Toda l’effleura à peine du regard. Lorsqu’il parla, c’était en s’adressant à nous tous.

— Un objet inconnu, révélé par le séisme, au plus profond de la faille. D’après les mesures qu’ils ont faites avant d’abandonner la station, les Chinois sont formels : cela n’est pas naturel.

Cette fois, Suzuki croisa les bras.

— Qu’est-ce donc, alors ? Un vaisseau extraterrestre échoué dans l’océan ? ironisa-t-il.

— Non… Plutôt un front bâti. Appartenant à une cité engloutie suite à une catastrophe sismique, par exemple.

— Mu, maintenant ! s’esclaffa Suzuki sans retenue. Ne me dites pas que vous m’avez fait venir pour ça. Je suis un géologue, pas un auteur de fiction new-age !

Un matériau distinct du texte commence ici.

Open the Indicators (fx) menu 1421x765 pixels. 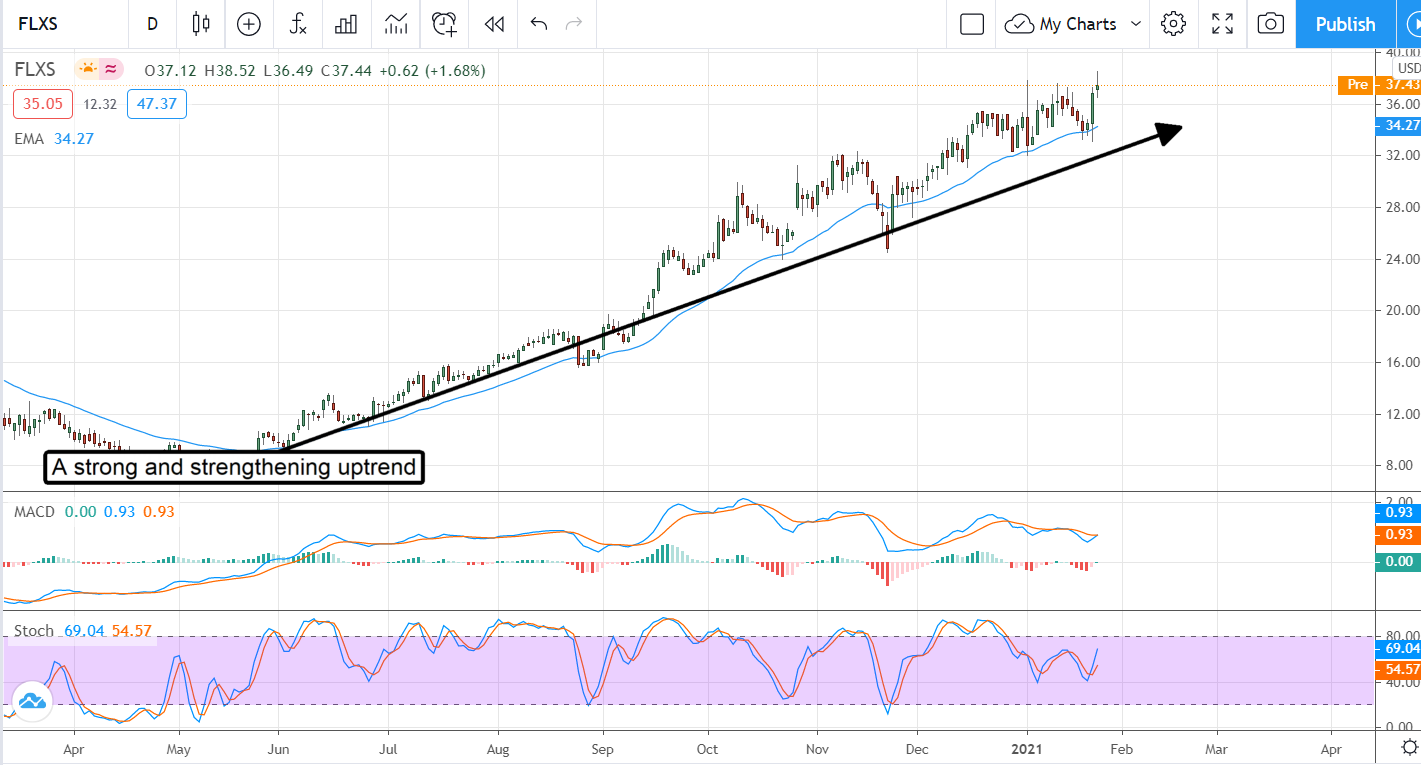[297, 24]
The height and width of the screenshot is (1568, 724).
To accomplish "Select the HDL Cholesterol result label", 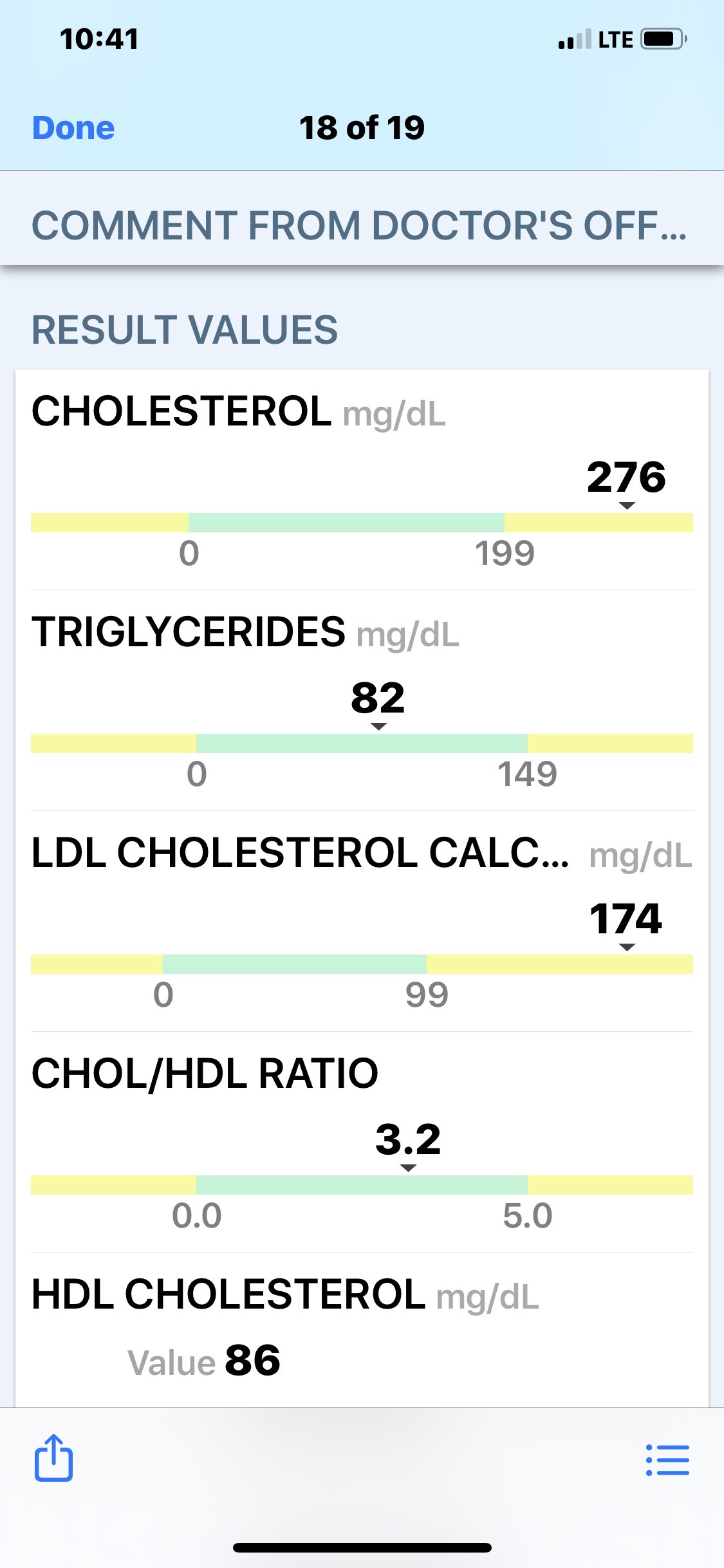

— Justement. L’Agence a besoin de savoir si ces lignes ont été créés par la main de l’homme, ou celles des forces tectoniques en œuvre dans cet endroit.

De nouveau, Toda se tourna vers le jeune post-doctorant.

— Koyama Yu, que vous venez d'entendre, est spécialiste d’archéologie sous-marine, annonça-t-il à l'assistance. Il a fait sa thèse sur la structure immergée de Yonaguni. lI est familier de ce genre d'énigme. Docteur Koyama, pouvez-vous nous parler un peu de ce site ?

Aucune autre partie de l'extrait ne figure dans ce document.